▶ _TASK_:
The reply to the records below should contain exactly the lines from the line with "has width=313, height=2576." through the line with "Given: Click the default.css", and nothing besides.

RECORDS PROVIDED Block Start

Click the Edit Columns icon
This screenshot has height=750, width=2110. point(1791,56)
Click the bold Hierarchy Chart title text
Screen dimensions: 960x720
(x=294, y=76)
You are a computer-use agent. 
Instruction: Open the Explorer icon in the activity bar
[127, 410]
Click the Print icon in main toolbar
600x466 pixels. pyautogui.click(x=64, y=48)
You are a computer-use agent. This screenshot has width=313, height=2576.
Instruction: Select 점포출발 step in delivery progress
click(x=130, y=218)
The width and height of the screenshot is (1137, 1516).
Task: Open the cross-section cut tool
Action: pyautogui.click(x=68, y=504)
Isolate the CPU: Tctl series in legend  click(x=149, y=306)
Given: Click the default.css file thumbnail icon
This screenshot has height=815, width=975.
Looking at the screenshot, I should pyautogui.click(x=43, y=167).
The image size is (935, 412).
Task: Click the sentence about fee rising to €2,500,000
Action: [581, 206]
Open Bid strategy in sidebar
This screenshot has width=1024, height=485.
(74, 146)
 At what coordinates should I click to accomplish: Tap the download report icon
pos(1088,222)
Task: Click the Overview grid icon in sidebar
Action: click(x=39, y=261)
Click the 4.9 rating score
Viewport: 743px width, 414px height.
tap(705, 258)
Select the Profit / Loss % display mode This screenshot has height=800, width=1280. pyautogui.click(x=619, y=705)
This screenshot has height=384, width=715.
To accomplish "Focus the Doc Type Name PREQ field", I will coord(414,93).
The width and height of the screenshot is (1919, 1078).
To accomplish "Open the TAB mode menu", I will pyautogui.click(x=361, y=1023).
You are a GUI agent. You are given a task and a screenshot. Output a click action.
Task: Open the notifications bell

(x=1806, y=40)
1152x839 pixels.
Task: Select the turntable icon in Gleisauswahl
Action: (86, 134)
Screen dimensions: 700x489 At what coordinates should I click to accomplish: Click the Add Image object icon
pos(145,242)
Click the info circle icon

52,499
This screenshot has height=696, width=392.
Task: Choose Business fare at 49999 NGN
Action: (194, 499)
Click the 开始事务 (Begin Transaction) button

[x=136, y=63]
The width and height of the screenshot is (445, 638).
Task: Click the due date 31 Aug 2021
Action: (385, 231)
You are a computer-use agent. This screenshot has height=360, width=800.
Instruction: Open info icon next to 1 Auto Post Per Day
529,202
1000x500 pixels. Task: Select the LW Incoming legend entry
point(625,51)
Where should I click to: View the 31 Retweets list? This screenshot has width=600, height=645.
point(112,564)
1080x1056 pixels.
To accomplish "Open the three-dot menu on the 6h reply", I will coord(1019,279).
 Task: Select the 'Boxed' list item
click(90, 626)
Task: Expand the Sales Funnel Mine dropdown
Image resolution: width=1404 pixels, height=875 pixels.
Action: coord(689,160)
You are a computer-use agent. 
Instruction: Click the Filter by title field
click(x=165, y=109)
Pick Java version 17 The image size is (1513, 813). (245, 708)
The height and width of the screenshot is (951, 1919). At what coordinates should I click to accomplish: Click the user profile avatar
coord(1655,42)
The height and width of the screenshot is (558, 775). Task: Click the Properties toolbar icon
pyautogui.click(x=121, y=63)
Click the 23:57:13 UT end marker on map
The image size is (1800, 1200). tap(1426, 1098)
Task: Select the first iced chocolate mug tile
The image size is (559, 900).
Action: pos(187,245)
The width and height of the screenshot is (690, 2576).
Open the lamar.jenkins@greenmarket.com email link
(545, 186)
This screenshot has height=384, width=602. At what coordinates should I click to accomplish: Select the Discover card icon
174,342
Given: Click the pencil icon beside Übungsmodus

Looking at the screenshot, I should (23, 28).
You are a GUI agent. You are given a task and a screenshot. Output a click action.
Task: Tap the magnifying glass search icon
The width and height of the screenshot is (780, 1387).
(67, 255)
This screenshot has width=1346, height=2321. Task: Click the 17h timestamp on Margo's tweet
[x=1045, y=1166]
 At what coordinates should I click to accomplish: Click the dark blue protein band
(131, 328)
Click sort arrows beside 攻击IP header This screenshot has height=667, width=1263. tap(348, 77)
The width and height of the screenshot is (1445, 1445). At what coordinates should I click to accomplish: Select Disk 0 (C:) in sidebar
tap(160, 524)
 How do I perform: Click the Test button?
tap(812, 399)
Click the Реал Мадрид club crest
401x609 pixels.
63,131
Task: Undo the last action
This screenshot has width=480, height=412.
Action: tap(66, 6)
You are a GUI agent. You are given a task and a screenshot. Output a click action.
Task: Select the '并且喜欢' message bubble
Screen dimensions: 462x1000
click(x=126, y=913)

RECORDS PROVIDED Block End

▶ _RESPONSE TO THE TASK_:
You are a computer-use agent. This screenshot has width=313, height=2576.
Instruction: Select 점포출발 step in delivery progress
click(x=130, y=218)
The width and height of the screenshot is (1137, 1516).
Task: Open the cross-section cut tool
Action: pyautogui.click(x=68, y=504)
Isolate the CPU: Tctl series in legend  click(x=149, y=306)
Given: Click the default.css file thumbnail icon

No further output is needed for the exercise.